What's actually being referred to here as a prefix appears to be an oversimplification that really refers to each partition of the bucket index. The index is lexical, so splits occur based on leading characters in the object key. Hence, it's referred to as the prefix.

S3 manages the index partitions automatically and transparently, so the precise definition of a "prefix" here is actually somewhat imprecise: it's "whatever S3 decides is needed to support your bucket's workload." S3 splits the index partitions in response to workload, so two objects that might have the same "prefix" today could have different prefixes tomorrow, all done in the background.

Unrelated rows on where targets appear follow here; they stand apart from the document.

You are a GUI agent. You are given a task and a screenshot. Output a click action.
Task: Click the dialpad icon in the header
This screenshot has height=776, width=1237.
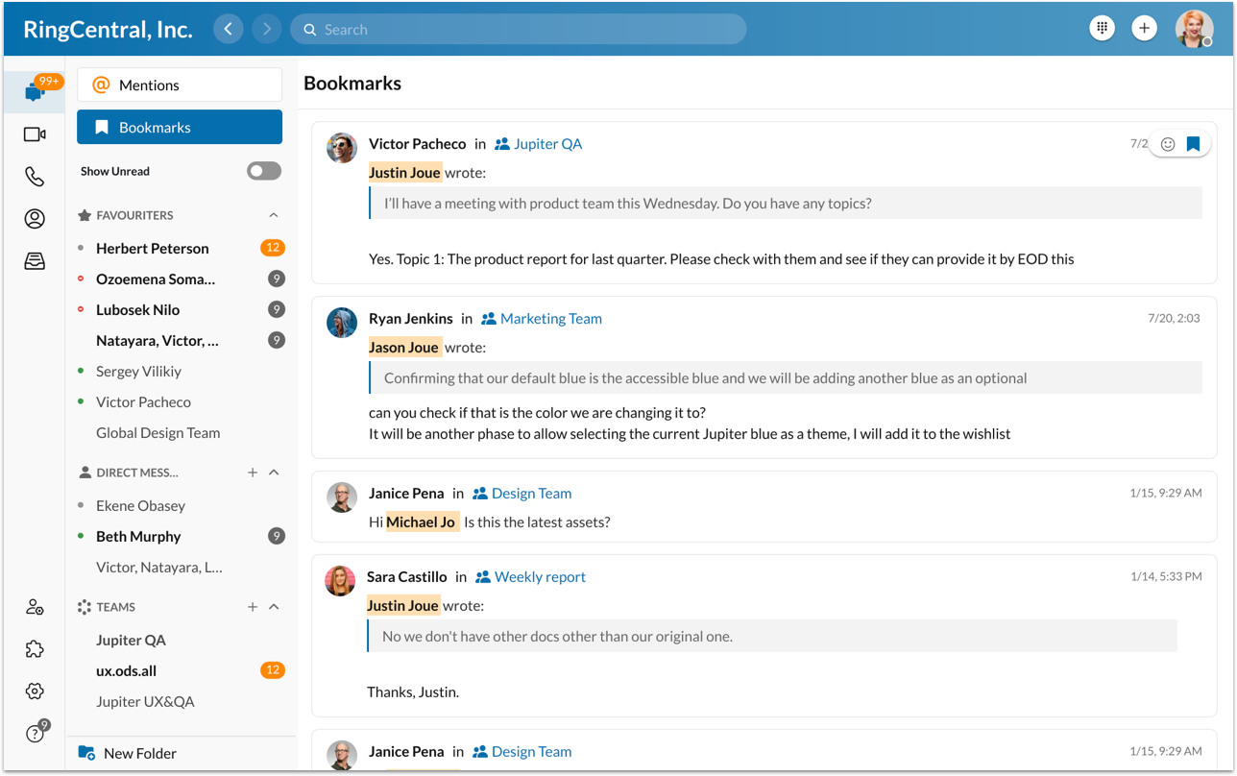point(1102,29)
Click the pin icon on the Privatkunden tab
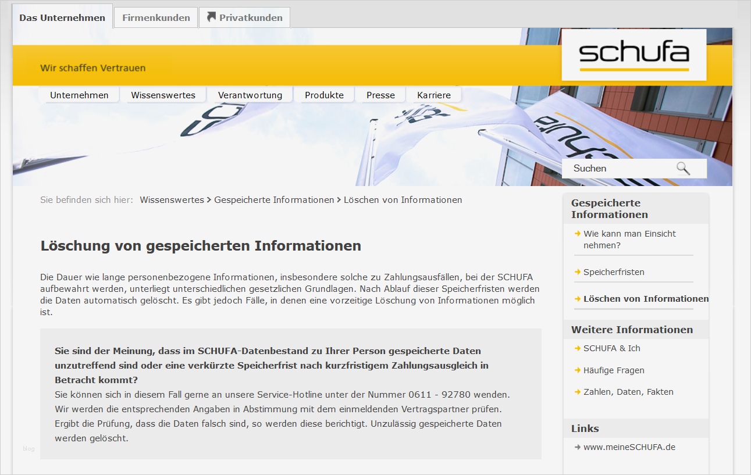Viewport: 751px width, 475px height. click(x=211, y=17)
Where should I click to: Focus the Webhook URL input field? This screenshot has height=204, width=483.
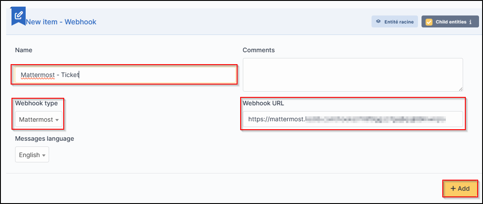click(353, 119)
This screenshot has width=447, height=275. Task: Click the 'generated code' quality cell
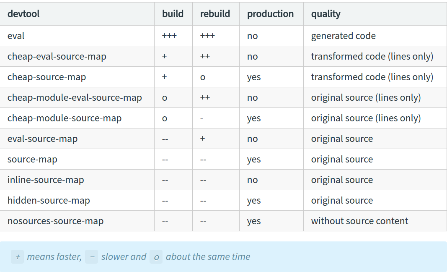pos(343,36)
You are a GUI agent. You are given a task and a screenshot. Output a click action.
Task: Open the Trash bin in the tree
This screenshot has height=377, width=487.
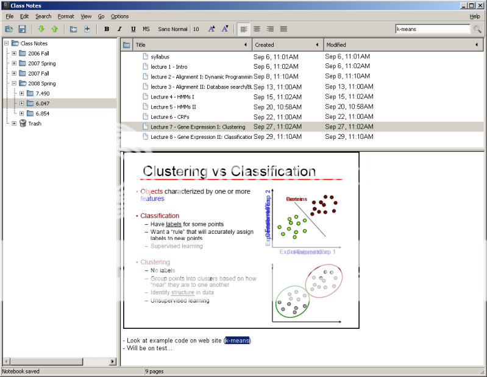[35, 123]
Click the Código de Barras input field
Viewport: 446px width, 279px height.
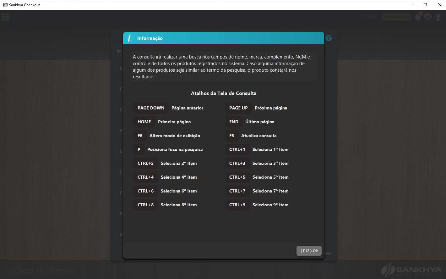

Right now, a1/a-... and a1/b-... and a1/c-... may be all a single prefix. But throw enough traffic at the bucket, and S3 may decide the partition should be split, so that tomorrow, a1/a- and a1/b- may be in one prefix, while a1/c- may be in its own prefix. (That is, keys < a1/c- are in one partition, while keys >= a1/c- are now in a different partition).

Where and when and specifically what threshold triggers the split behavior isn't documented, but it appears to be related only to the number of requests, and not the number or size of the objects. Previously, these partitions were limited to a few hundred requests per second each, and that's been significantly increased.